Someone who does not have additional disposable capital and is in the phase of savings on monthly basis should go with mutual funds, particularly SIPs.
Since the outbreak of the COVID-19 pandemic, the stock market has been extremely volatile. However, from the lows of March 2020, the leading stock market indices have bounced back to pre-COVID-levels. Three major factors were seen to be pulling retail investors into the world of direct investments – One, the availability of share prices at low value during the March meltdown; secondly, the list of companies coming up with their IPOs; and thirdly, the work-from-home environment that gave the retail individuals to latch-on to the bandwagon.
Of late, the industry data shows several new Demat accounts opened which shows the rising interest of retail investors in the equity markets. But, direct investment in stocks is considered to be much riskier than investing through mutual funds. In an interview with FE Online, Vivek Bajaj, Co-Founder StockEdge, gives his views on how retail investors should approach the stock market, what strategies to use as a new investor and much more. Read on to know the basics of stock markets before taking the plunge.
A lot of new investors seem to jump on to the world of stock market investments. What will be your advice to them?
My first advice to them will be to define the objective of participating in the Stock Market. Are you here because you have time available due to the work-from-home syndrome or you want to use the stock market for long term wealth creation.
The first objective is linked to utilisation of idle time or to evaluate whether the Stock Market is the right place for you. Typically, a user gets involved in trading activities during this phase. Nothing wrong with that, till you know your limits. However, if the objective is to create long term wealth a clear strategy is required in terms of investing in sectors/companies where there will be an extra edge when the economy recovers.

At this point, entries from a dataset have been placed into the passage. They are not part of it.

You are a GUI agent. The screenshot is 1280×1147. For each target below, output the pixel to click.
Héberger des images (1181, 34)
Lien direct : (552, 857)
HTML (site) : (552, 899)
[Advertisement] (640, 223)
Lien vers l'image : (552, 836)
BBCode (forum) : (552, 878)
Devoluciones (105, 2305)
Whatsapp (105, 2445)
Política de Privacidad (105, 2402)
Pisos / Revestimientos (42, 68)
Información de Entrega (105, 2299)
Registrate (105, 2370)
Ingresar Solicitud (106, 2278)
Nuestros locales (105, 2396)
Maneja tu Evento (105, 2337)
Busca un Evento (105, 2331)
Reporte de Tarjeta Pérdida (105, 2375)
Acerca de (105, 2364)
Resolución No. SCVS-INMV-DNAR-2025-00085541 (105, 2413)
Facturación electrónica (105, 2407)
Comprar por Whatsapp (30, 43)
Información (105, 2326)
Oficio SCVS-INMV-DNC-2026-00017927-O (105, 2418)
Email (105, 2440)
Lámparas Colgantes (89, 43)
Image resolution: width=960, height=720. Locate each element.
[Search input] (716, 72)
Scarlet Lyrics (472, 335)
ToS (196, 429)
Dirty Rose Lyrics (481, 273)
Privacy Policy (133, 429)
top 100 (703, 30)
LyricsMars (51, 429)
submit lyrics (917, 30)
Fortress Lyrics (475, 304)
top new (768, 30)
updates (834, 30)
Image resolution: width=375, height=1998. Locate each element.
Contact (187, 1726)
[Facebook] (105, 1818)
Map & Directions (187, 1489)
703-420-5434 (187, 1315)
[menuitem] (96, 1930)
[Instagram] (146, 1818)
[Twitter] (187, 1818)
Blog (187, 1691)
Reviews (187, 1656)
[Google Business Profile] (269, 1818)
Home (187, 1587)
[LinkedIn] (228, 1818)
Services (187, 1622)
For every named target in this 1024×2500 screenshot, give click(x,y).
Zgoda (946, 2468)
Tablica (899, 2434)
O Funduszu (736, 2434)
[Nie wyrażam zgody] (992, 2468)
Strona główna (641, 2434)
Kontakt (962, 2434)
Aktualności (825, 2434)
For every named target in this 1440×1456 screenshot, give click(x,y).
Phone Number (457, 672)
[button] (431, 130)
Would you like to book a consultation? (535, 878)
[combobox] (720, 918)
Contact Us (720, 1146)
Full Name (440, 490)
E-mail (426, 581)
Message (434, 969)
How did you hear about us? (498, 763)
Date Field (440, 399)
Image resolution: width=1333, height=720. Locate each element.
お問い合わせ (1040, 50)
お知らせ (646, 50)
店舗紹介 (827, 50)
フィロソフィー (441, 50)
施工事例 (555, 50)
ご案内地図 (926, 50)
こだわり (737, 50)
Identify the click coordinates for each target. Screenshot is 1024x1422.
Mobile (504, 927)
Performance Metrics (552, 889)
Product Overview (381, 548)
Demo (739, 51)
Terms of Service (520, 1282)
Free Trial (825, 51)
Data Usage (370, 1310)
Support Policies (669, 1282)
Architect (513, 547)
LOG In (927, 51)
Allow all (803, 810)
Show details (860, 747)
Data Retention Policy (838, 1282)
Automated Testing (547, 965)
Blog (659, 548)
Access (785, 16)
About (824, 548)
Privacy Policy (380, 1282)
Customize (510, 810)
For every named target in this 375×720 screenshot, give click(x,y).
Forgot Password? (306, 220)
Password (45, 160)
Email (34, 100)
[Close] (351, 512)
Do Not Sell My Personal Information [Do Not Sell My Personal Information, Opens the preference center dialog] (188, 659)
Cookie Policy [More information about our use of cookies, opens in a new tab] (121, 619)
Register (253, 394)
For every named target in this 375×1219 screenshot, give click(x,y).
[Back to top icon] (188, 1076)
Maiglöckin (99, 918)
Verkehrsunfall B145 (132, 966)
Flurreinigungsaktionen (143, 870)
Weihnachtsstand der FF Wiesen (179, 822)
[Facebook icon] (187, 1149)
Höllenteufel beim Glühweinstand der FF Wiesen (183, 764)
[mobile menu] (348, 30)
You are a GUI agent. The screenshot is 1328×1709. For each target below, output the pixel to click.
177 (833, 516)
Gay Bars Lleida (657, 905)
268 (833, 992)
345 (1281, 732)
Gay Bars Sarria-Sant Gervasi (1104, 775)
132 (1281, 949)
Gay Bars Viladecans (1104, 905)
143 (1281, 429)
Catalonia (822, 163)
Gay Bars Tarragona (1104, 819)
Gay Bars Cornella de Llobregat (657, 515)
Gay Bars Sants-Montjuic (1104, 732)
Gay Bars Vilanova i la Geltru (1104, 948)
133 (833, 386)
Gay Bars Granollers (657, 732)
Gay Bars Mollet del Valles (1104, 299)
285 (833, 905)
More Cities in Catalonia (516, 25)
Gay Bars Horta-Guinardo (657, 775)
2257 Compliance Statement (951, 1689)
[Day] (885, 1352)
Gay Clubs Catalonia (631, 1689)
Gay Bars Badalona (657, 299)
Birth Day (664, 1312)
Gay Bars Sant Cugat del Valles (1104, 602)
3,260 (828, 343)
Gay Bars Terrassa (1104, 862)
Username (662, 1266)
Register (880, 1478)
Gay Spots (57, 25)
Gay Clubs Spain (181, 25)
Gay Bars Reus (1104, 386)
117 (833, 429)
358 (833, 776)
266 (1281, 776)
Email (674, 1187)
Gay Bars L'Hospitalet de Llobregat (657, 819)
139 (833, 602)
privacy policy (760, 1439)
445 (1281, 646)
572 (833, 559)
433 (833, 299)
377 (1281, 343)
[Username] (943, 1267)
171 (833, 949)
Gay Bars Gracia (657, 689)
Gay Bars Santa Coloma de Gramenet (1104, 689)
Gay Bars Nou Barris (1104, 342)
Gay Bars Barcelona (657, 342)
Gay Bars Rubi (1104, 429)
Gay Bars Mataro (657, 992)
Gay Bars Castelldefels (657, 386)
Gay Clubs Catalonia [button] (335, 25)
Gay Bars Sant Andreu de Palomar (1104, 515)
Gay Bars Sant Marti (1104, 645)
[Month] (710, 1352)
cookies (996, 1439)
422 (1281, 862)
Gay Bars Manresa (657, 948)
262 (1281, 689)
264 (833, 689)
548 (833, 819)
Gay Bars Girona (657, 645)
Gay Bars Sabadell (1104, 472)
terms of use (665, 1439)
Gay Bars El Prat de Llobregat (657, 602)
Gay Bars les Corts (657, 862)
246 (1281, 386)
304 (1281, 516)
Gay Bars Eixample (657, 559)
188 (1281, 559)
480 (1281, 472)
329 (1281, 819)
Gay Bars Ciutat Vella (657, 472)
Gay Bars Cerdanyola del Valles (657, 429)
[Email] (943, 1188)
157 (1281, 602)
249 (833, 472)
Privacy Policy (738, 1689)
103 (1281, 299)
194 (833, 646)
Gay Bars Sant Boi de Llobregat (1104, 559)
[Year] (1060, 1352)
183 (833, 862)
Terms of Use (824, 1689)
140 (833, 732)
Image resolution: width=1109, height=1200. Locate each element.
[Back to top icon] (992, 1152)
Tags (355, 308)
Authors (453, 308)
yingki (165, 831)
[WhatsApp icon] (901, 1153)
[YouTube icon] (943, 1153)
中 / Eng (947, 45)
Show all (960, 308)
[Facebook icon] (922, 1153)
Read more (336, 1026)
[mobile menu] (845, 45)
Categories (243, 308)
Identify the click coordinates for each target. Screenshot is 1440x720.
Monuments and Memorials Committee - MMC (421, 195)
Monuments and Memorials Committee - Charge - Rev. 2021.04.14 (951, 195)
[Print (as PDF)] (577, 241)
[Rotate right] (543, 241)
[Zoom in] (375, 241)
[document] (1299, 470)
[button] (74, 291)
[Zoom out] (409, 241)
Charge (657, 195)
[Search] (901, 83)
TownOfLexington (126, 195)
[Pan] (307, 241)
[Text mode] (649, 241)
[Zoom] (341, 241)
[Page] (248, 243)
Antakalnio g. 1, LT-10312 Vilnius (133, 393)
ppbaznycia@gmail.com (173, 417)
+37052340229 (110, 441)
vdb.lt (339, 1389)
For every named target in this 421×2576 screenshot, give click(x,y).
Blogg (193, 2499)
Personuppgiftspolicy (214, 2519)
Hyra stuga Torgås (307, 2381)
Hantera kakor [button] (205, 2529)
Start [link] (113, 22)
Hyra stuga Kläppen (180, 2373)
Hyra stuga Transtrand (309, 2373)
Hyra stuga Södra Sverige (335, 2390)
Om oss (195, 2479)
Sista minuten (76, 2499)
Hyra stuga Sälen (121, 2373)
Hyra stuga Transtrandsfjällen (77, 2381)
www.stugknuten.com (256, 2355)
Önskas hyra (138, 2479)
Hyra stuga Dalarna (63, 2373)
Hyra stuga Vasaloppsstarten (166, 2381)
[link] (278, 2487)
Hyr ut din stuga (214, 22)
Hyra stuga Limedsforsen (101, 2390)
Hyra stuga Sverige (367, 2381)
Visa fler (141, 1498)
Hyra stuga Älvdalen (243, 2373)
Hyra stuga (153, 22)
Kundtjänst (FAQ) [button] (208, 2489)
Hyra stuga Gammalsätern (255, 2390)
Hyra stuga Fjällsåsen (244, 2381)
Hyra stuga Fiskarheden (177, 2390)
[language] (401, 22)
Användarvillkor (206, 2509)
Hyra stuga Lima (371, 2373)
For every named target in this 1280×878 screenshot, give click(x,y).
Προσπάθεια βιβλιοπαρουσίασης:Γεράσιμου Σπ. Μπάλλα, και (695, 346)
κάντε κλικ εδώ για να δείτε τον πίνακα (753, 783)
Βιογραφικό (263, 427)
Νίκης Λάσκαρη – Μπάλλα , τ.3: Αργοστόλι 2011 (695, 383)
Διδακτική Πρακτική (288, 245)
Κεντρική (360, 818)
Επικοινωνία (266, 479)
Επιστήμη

The best way to approach the market is to become very focus initially. I always suggest new investors adapt 10,10,10 strategy. Focus on 10 stocks for the period of 10 months and keep a target of a maximum 10 per cent of your stock portfolio allocation per stock if you are an investor. If you are a trader target not more than 10% loss per month out of your fixed allocated trading capital.
What are a few important things to keep a note of while opening a new Demat account and a trading account?
The most important aspect is to look at your objective as defined in above-mentioned point and select the right intermediary. One should not get lured by marketing by various agencies. If you want to invest your support of an intermediary who would provide you with value-added information/research to facilitate your journey. If you are a trader, the cost of the transaction becomes a critical factor for decision making. Typically, your Demat account and trading account stays with the same intermediary.
Who, according to you, should invest in mutual funds and who may try their hands with direct stocks?
Someone who does not have additional disposable capital and is in the phase of savings on monthly basis should go with mutual funds, particularly SIPs. Someone with investable surplus capital and wants to be hands-on with his/her personal financial management should add direct equity as part of the asset allocation.
Several IPOs are in the pipeline. How should one approach them keeping risk-return in view?
Investing in an IPO and investing in the secondary market is quite similar. IPO does not mean that the stock will be available at less price and the price will move up thereon. One should look at the company coming out with the IPO and evaluate the business in a similar way a person would evaluate any business. The scope of a business, the market size, competition and management quality should drive the decision making.